Friday, June 8, 2012

How to parse and process HTML with PHP?


How can one parse HTML and extract information from it? What libraries exist for that purpose? What are their strengths and drawbacks?




This is a General Reference question for the tag



Source: Tips4all

14 comments:

  1. I prefer using one of the native XML extensions, like


    DOM or
    XMLReader.


    If you prefer a 3rd party lib, I'd suggest not to use SimpleHtmlDom, but a lib that actually uses DOM/libxml underneath instead of String Parsing:


    phpQuery,
    Zend_Dom,
    QueryPath,
    FluentDom or
    fDOMDocument


    You can use the above for parsing HTML5, but there can be quirks due to the markup HTML5 allows. So for HTML5 you want to consider using a dedicated parser, like


    html5lib


    Or use a WebService like


    YQL or
    ScraperWiki.


    If you want to spend some money, have a look at


    PHP Architects Guide to Webscraping with PHP


    Last and least recommended, you can extract data from HTML with Regular Expressions. In general using Regular Expressions on HTML is discouraged. The snippets you will usually find on the web to match markup are brittle. In most cases they are only working for a very particular piece of HTML. Once the markup changes, the Regex fails.
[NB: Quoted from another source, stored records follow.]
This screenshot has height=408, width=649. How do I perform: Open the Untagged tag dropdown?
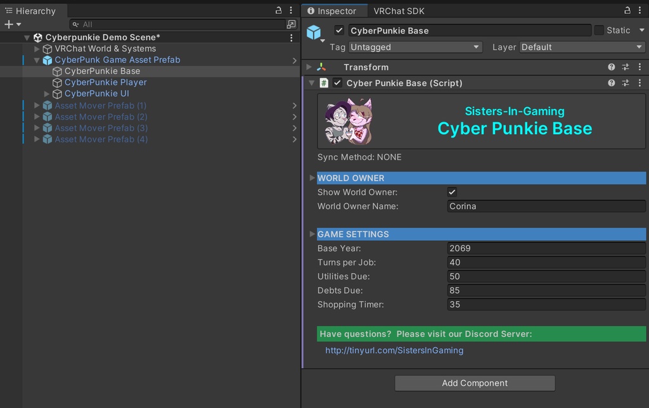coord(414,47)
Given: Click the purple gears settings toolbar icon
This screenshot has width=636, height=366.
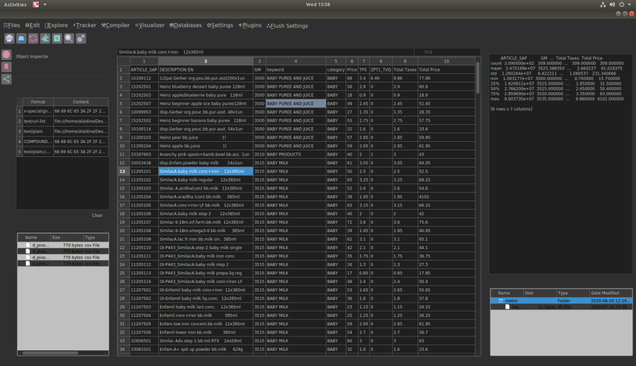Looking at the screenshot, I should (80, 39).
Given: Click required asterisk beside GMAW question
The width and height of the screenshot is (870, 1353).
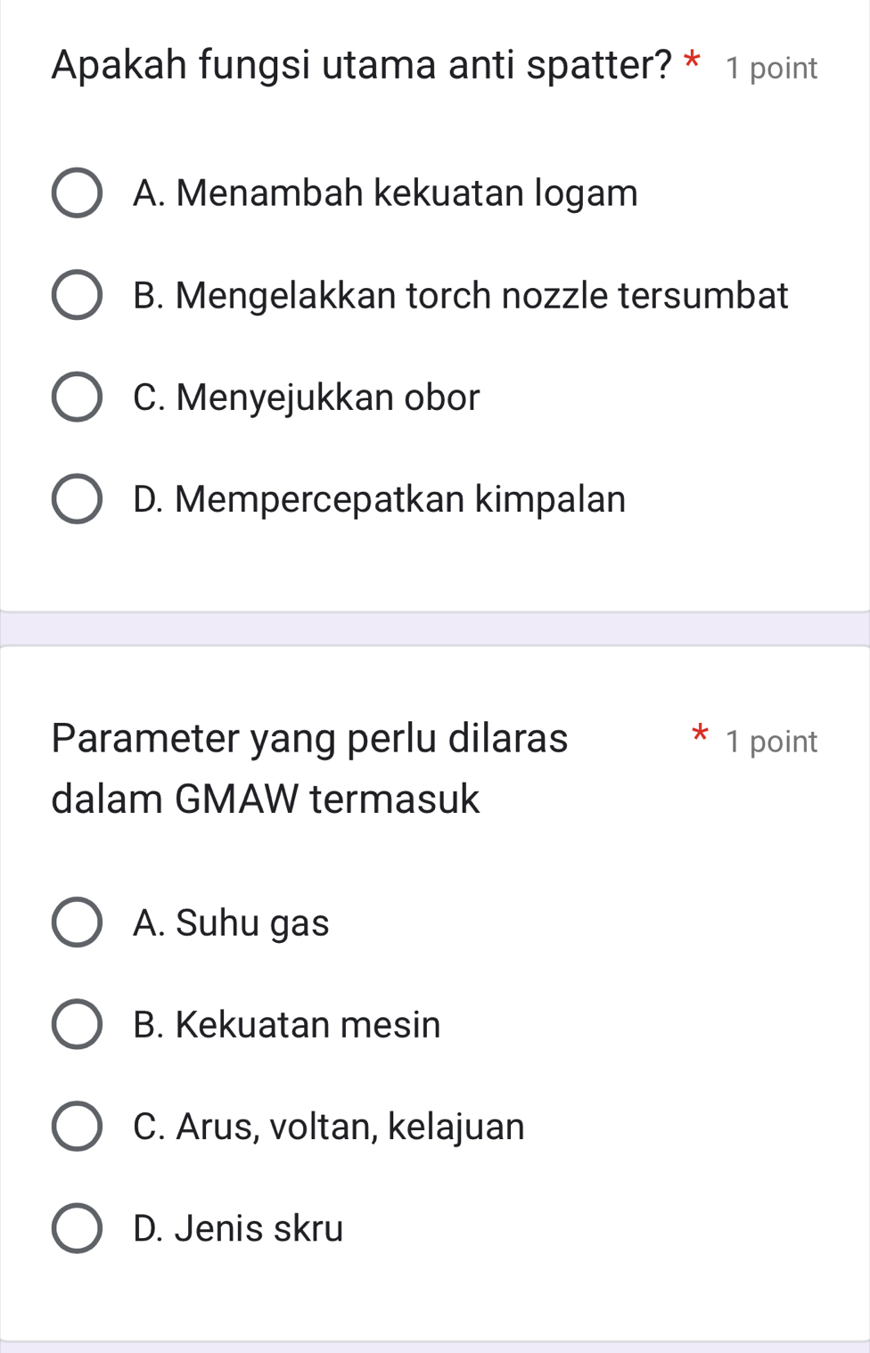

    You can write more reliable parsers, but writing a complete and reliable custom parser with Regular Expressions is a waste of time when the aforementioned libraries already exist and do a much better and likely faster job on this.

    Also see Parsing Html The Cthulhu Way

    ReplyDelete
  2. Try the Simple HTML Dom Parser:

    // Create DOM from URL or file
    $html = file_get_html('http://www.example.com/');

    // Find all images
    foreach($html->find('img') as $element)
    echo $element->src . '<br>';

    // Find all links
    foreach($html->find('a') as $element)
    echo $element->href . '<br>';

    ReplyDelete
  3. Why you shouldn't and when you should use regular expressions?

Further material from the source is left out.